EXERCISE INSTRUCTIONS -
Identify, in the records below, every line where the string "settings" appears, and copy each such line.

SOURCE INFORMATION -
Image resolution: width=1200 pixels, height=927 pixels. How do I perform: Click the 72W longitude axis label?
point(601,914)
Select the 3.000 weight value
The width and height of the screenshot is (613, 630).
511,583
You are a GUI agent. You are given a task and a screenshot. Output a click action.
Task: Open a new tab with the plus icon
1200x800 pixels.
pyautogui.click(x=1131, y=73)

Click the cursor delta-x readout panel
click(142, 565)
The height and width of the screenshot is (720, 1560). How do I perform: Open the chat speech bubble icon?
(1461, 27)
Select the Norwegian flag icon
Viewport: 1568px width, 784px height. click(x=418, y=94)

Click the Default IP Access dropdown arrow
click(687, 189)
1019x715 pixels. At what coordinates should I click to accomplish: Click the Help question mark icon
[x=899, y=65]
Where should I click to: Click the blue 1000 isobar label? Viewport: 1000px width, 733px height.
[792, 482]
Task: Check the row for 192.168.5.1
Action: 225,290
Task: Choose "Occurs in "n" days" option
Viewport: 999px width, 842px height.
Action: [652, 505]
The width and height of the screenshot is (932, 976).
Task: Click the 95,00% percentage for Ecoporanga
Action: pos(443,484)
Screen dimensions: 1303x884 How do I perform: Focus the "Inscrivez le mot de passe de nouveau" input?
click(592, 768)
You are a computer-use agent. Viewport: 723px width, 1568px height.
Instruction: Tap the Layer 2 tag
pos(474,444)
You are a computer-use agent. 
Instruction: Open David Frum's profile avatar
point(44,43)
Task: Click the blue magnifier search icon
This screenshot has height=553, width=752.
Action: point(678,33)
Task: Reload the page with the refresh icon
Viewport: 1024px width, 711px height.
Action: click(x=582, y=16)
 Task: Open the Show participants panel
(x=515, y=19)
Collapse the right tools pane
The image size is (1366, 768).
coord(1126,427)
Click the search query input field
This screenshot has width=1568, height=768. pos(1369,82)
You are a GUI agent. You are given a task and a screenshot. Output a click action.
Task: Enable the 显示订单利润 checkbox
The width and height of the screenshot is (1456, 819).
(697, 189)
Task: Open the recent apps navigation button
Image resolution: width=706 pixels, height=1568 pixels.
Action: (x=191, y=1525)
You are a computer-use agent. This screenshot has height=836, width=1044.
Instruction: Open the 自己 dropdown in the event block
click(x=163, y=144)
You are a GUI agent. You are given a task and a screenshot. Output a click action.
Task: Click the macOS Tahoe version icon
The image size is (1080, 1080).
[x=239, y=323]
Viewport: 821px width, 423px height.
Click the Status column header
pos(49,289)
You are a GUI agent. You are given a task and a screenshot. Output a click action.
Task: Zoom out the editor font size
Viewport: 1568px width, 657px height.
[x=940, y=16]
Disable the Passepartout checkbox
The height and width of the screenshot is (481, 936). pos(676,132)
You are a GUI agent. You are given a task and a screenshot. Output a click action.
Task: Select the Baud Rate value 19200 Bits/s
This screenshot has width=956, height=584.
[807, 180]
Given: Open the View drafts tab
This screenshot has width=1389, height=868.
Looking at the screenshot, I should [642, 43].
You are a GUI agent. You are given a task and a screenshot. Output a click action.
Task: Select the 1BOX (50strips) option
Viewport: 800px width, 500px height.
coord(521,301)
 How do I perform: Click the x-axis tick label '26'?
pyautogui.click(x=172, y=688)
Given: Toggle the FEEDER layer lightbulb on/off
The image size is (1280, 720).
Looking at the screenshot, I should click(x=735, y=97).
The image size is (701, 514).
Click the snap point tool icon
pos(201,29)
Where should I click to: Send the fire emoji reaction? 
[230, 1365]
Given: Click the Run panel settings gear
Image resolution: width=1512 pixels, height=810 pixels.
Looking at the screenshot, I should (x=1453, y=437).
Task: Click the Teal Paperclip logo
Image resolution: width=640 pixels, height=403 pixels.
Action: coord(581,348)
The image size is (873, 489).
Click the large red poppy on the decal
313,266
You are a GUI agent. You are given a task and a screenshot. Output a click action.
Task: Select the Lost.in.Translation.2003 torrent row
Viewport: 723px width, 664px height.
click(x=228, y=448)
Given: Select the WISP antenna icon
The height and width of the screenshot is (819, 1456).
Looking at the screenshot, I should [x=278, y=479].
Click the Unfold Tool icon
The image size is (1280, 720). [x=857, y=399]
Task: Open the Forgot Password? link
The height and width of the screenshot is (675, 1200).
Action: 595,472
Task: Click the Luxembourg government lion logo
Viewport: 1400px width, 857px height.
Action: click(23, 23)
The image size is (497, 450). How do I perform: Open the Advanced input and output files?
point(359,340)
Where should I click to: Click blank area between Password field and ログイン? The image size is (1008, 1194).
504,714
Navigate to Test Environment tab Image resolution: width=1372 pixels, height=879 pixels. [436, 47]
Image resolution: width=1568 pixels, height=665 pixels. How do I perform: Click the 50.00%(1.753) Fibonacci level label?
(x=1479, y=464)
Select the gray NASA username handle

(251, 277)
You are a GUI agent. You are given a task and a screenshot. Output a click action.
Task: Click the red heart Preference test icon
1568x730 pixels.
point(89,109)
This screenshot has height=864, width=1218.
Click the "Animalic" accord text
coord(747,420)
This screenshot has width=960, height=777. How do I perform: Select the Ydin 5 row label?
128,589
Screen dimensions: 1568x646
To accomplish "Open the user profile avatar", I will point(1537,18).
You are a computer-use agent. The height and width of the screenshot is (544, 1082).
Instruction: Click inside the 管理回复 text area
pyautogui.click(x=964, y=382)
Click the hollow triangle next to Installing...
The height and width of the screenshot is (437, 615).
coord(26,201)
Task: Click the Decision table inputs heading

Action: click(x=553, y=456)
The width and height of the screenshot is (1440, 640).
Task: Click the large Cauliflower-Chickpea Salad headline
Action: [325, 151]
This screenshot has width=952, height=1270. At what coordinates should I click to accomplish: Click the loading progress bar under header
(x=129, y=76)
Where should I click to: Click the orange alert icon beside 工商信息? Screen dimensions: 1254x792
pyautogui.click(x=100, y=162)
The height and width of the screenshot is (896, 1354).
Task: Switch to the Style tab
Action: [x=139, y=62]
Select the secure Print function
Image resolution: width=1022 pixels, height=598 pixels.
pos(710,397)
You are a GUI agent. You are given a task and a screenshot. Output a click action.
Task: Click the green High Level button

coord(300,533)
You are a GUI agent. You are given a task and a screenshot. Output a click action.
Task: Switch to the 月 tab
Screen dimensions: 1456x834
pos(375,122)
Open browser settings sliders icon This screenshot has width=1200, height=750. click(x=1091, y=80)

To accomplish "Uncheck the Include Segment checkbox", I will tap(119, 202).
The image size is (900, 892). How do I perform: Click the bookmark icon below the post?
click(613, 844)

SOLUTION TO THIS PROBLEM -
Given: Click the Run panel settings gear
Open browser settings sliders icon This screenshot has width=1200, height=750. click(x=1091, y=80)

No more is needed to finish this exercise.